Study text |
When developing a tool to measure the degree of innovation of a document within a field, it is essential to have a sample of real data that is representative of the specific domain. This set of information is what is commonly known as a corpus.

Thus, for example, a corpus can be made up of texts of different types depending on whether they are written texts (scientific research, medical reports, etc.), whether they belong to a specific subject (financial, advertising, literary) or whether they contain several languages (monolingual or multilingual). And how can we obtain a representative corpus? There are different ways available, which can be generalised as follows:

  • Own documents: the corpus is created from documents previously collected by the organisation, e.g. from institutional archives, digitised texts, studies, own scientific research, etc.
  • OSINT and Crawler methodologies: if we do not have our own set of texts, we can obtain the corpus from open sources. As we have already explained in previous articles "OSINT, The power of open source information", there are tools that allow us to collect information from external sources on a given topic and generate a corpus in an automated way.
library
Texts of different nature

State of the art

Once the databases of the corpus have been established, the next step is what we call the classification of the state of the art; studies of the documents in the corpus that allow us to acquire a general knowledge of the topics they deal with without the need to read them. In other words, without knowing anything about the different themes present in the documents we are dealing with, we are able to classify them. This classification is based on the similarity of the texts.

As explained in our article "Classifying the state of the art" we have already outlined some of the methods that are being used. Below are some of these ideas but we strongly recommend reading them for more detailed information:

  • Machine Learning identification of groupings of documents (classes) that share a certain similarity of content.
  • Detection of themes contained in our corpus by means of key concepts, the most characteristic terms of each group, frequency of occurrence of words, ...
  • Identification of the most representative text of each class with the aim of providing an overall idea of the topics covered. This enables a general knowledge of a class of texts to be acquired by reading just one of them.
  • Metrics in relation to the degree to which a document belongs to a theme.
  • Temporal analysis of text publications. Studies of the temporal evolution of publications that make it possible to detect publication patterns or trends.

Material provided |
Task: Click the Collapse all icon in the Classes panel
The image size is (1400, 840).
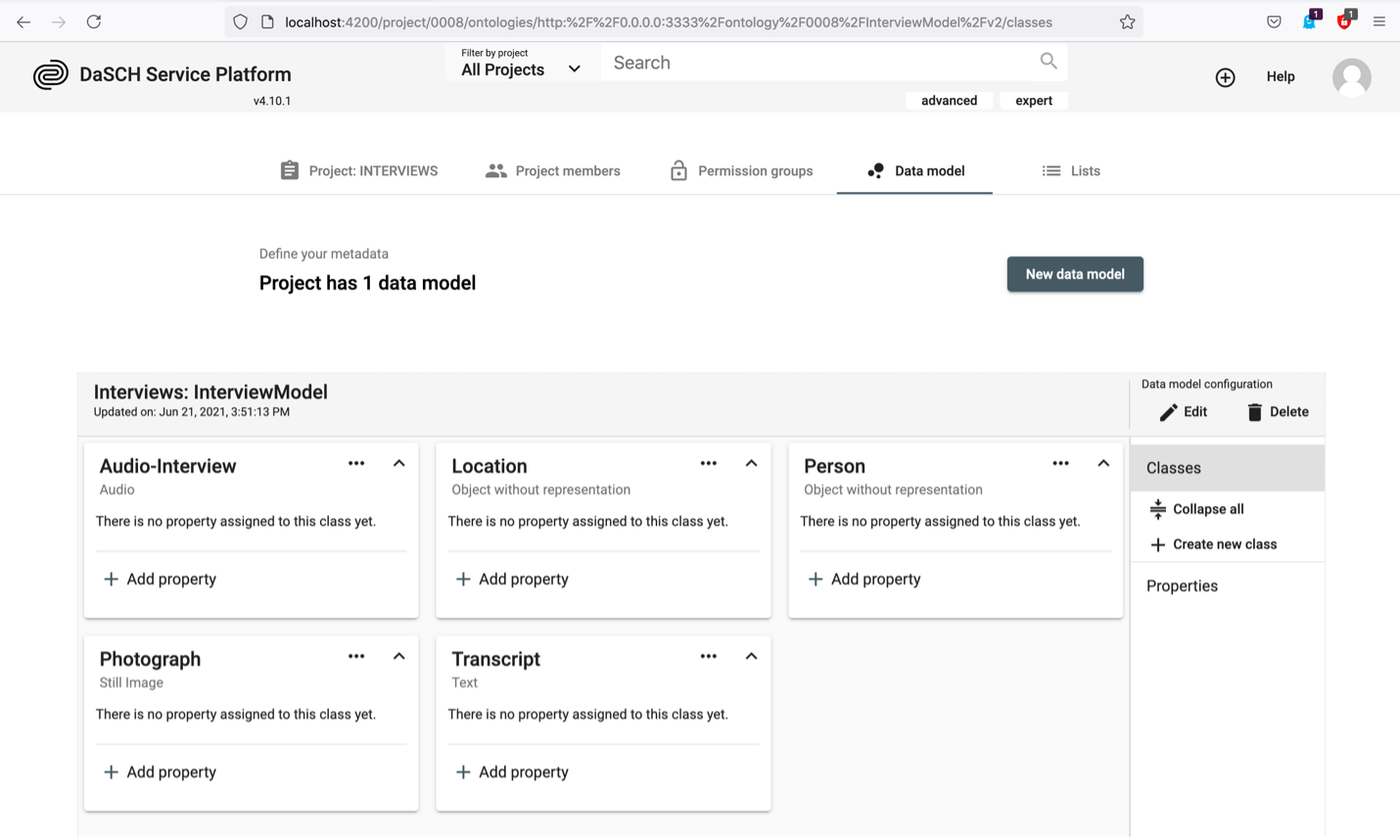Action: 1160,508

What this task involves | Continue the text on building a corpus and classifying the state of the art from the point where it stops. The data is not needed here.

Exercise response |
Innovation Evaluator  

Once the above steps have been taken, we can begin to measure the level of innovation of a text in relation to the state of the art that we use as a frame of reference. This level of innovation is measured through certain parameters that tell us how similar or different each document is: how many topics it deals with that are already known, what percentage of its content deals with new topics, etc. 

The characteristics compared can be formal (length of the text, author, date of publication...), or based on its content (writing style, vocabulary, language...). One of the most relevant of these is the comparison at the thematic level, which allows us to know whether a text deals with an already known subject or whether it has not yet been included in our reference corpus.

Classification of the state of the art

These evaluators also allow us to establish metrics of absolute similarity or difference, detection of local anomalies within a subject (documents that, although they belong to a subject, present differential aspects with respect to the rest), multi-class texts (the subjects are not new, but the combination is), etc. 

Measuring the degree of similarity has other applications, and can help us for example to save reading time; detecting copying or plagiarism, the level of interest or the amount of new information a text provides (is it relevant to read?) and identifying which parts of an article deal with unfamiliar topics are some examples of situations we could deal with where such tools are of interest.

All of the above, together with other aspects of text analysis such as automatic summaries, keyword and frequent word detection, etc., allow us to evaluate a document without even having to read it.